Your assignment:
Please repeat the entries below exactly as written, leaving out any images.

-------- Exercise inputs --------

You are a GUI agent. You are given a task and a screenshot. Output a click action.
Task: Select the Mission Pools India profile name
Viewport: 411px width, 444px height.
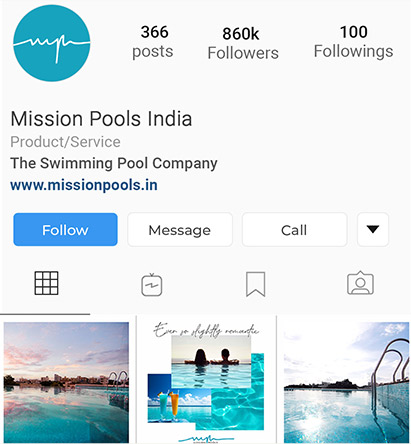101,119
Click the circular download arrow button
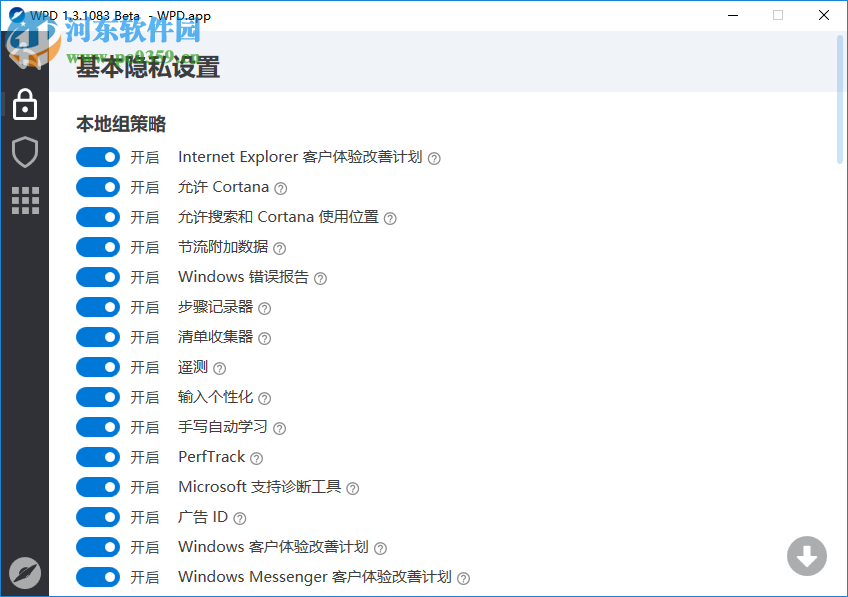Image resolution: width=848 pixels, height=597 pixels. point(806,556)
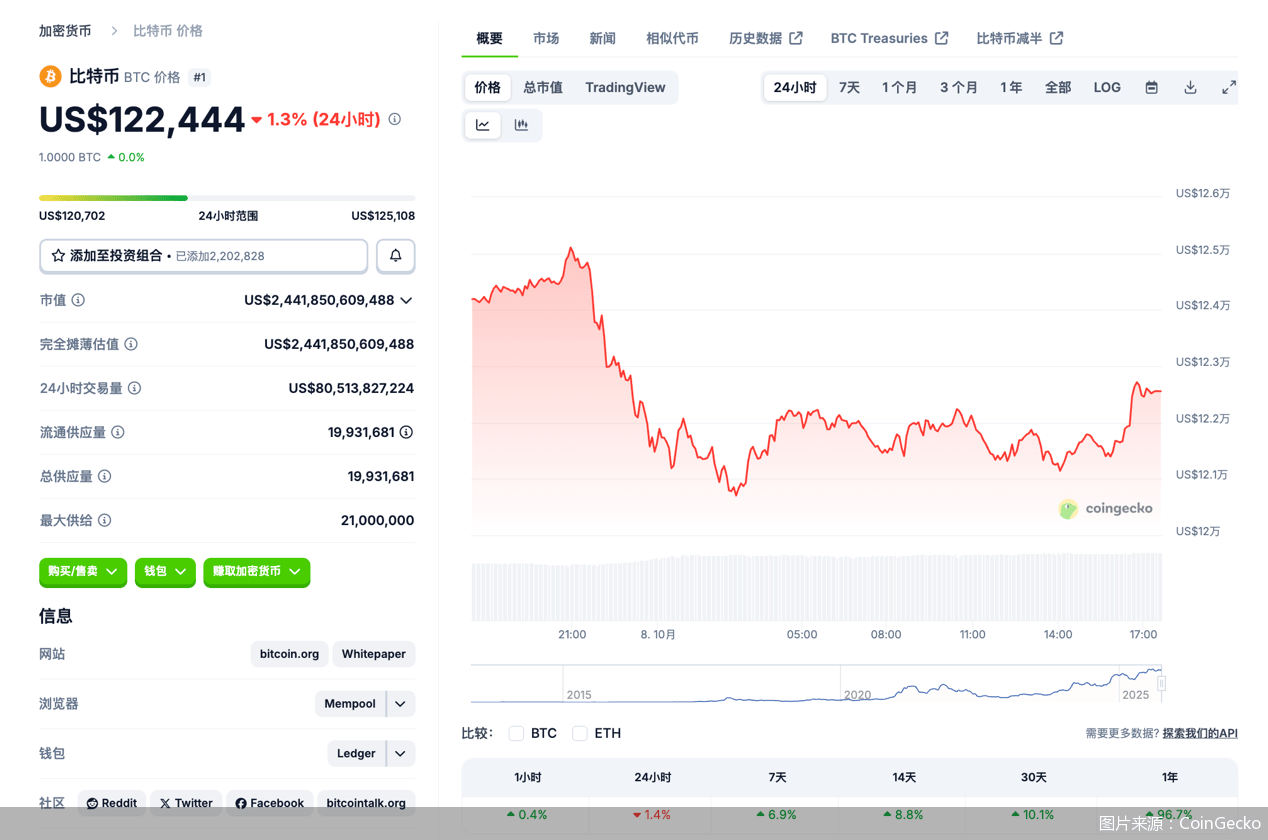Expand chart to fullscreen with the expand arrows icon
1268x840 pixels.
1228,87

--------

Answer below:
You are a GUI agent. You are given a task and a screenshot. Output a click action.
Task: Select the Mission Pools India profile name
Viewport: 411px width, 444px height.
101,119
Click the circular download arrow button
Image resolution: width=848 pixels, height=597 pixels. point(806,556)
Expand chart to fullscreen with the expand arrows icon
1268x840 pixels.
1228,87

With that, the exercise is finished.